» **Instructions to follow**
Your answer must hold only the lines below from the line containing "[Buy P50 Enerpac" through the line containing "psi (63, 1308)", each reproduced exactly.

» **Records for this task**
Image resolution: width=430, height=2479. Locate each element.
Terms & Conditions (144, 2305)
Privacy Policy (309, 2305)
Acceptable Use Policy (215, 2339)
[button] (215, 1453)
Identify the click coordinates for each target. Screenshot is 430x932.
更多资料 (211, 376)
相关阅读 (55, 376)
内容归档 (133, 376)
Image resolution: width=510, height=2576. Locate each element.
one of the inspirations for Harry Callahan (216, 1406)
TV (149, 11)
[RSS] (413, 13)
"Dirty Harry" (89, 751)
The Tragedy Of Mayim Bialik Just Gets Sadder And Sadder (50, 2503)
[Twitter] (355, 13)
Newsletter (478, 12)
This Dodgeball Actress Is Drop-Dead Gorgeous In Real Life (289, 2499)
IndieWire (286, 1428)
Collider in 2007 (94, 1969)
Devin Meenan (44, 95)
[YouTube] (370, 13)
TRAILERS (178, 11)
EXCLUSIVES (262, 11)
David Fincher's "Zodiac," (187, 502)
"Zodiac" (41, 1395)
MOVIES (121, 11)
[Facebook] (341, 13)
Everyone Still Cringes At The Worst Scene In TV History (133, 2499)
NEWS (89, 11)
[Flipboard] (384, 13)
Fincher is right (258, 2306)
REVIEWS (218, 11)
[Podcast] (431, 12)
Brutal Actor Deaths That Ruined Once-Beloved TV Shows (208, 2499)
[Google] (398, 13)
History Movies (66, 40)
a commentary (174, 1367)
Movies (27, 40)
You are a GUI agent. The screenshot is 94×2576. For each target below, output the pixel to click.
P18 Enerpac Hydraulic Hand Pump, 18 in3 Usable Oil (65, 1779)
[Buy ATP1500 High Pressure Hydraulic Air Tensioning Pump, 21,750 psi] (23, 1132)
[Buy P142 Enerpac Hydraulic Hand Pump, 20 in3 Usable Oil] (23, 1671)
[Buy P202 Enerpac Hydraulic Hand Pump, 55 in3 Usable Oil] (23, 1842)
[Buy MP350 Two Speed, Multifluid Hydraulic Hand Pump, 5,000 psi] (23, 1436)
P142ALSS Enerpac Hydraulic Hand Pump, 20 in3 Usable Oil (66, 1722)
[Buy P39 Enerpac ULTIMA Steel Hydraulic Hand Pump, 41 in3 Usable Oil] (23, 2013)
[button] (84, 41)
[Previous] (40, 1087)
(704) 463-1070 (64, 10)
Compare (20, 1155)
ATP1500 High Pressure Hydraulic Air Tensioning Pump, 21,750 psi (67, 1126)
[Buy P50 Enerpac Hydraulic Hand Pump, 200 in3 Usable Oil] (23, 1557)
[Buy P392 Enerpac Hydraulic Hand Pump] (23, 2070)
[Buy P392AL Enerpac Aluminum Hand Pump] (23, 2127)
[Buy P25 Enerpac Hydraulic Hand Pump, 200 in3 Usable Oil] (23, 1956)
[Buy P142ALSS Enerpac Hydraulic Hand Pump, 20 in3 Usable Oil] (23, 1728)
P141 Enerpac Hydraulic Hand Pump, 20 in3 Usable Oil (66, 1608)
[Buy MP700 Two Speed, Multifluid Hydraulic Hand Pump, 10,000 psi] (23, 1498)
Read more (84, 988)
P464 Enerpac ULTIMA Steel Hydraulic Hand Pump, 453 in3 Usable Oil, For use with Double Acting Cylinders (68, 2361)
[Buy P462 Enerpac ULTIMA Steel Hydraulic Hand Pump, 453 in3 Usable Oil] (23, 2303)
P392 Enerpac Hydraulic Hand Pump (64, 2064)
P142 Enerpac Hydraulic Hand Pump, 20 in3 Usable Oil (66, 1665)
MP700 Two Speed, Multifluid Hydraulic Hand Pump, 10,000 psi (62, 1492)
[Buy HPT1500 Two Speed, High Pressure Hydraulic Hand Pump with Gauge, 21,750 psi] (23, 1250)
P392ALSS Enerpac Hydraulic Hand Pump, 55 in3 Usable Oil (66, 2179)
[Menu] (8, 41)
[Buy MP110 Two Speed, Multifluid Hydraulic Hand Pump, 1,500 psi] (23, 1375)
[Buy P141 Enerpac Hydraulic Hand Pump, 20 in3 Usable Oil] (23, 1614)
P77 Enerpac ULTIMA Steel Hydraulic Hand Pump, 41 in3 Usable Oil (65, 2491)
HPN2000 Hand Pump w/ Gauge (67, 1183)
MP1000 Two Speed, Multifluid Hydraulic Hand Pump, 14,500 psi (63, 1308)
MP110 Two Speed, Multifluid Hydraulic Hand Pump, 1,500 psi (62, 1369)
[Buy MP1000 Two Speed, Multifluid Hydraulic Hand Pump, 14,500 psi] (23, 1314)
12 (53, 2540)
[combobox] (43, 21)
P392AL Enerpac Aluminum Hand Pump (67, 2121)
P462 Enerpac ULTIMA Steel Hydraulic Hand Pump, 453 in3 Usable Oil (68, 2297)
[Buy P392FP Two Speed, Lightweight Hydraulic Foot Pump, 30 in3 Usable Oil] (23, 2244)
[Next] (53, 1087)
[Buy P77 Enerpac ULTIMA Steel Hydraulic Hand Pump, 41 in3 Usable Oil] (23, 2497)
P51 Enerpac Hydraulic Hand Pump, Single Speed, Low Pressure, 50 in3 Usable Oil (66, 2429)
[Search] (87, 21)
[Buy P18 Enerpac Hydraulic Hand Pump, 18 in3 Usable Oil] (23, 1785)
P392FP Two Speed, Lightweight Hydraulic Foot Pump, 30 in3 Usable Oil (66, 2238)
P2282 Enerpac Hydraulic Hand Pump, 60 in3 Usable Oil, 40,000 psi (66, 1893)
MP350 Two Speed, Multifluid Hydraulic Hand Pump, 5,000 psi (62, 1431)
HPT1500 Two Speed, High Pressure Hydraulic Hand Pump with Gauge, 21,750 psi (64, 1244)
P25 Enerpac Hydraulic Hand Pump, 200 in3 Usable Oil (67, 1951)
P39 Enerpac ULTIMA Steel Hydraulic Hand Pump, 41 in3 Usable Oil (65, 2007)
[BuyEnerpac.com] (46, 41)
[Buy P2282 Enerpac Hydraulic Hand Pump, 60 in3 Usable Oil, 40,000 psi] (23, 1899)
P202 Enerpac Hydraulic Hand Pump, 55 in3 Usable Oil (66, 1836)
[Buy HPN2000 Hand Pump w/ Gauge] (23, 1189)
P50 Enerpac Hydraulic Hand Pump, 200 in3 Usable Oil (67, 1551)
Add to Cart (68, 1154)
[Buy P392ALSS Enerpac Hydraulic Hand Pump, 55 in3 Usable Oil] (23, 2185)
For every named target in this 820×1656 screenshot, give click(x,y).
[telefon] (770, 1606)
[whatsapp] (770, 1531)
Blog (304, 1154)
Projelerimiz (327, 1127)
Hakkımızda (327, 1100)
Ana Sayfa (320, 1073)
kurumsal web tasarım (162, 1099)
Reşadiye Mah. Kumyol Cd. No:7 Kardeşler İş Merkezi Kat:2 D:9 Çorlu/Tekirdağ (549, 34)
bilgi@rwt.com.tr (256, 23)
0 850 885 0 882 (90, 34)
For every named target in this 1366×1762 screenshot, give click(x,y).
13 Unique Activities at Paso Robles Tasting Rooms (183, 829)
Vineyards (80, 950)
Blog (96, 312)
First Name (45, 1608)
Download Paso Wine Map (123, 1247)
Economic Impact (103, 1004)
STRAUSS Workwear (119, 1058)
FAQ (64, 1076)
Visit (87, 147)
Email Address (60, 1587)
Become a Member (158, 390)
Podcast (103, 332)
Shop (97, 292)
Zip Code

» **Response area**
[Buy P50 Enerpac Hydraulic Hand Pump, 200 in3 Usable Oil] (23, 1557)
[Buy P392 Enerpac Hydraulic Hand Pump] (23, 2070)
[Buy P392AL Enerpac Aluminum Hand Pump] (23, 2127)
[Buy P25 Enerpac Hydraulic Hand Pump, 200 in3 Usable Oil] (23, 1956)
[Buy P142ALSS Enerpac Hydraulic Hand Pump, 20 in3 Usable Oil] (23, 1728)
P141 Enerpac Hydraulic Hand Pump, 20 in3 Usable Oil (66, 1608)
[Buy MP700 Two Speed, Multifluid Hydraulic Hand Pump, 10,000 psi] (23, 1498)
Read more (84, 988)
P464 Enerpac ULTIMA Steel Hydraulic Hand Pump, 453 in3 Usable Oil, For use with Double Acting Cylinders (68, 2361)
[Buy P462 Enerpac ULTIMA Steel Hydraulic Hand Pump, 453 in3 Usable Oil] (23, 2303)
P392 Enerpac Hydraulic Hand Pump (64, 2064)
P142 Enerpac Hydraulic Hand Pump, 20 in3 Usable Oil (66, 1665)
MP700 Two Speed, Multifluid Hydraulic Hand Pump, 10,000 psi (62, 1492)
[Buy HPT1500 Two Speed, High Pressure Hydraulic Hand Pump with Gauge, 21,750 psi] (23, 1250)
P392ALSS Enerpac Hydraulic Hand Pump, 55 in3 Usable Oil (66, 2179)
[Menu] (8, 41)
[Buy MP110 Two Speed, Multifluid Hydraulic Hand Pump, 1,500 psi] (23, 1375)
[Buy P141 Enerpac Hydraulic Hand Pump, 20 in3 Usable Oil] (23, 1614)
P77 Enerpac ULTIMA Steel Hydraulic Hand Pump, 41 in3 Usable Oil (65, 2491)
HPN2000 Hand Pump w/ Gauge (67, 1183)
MP1000 Two Speed, Multifluid Hydraulic Hand Pump, 14,500 psi (63, 1308)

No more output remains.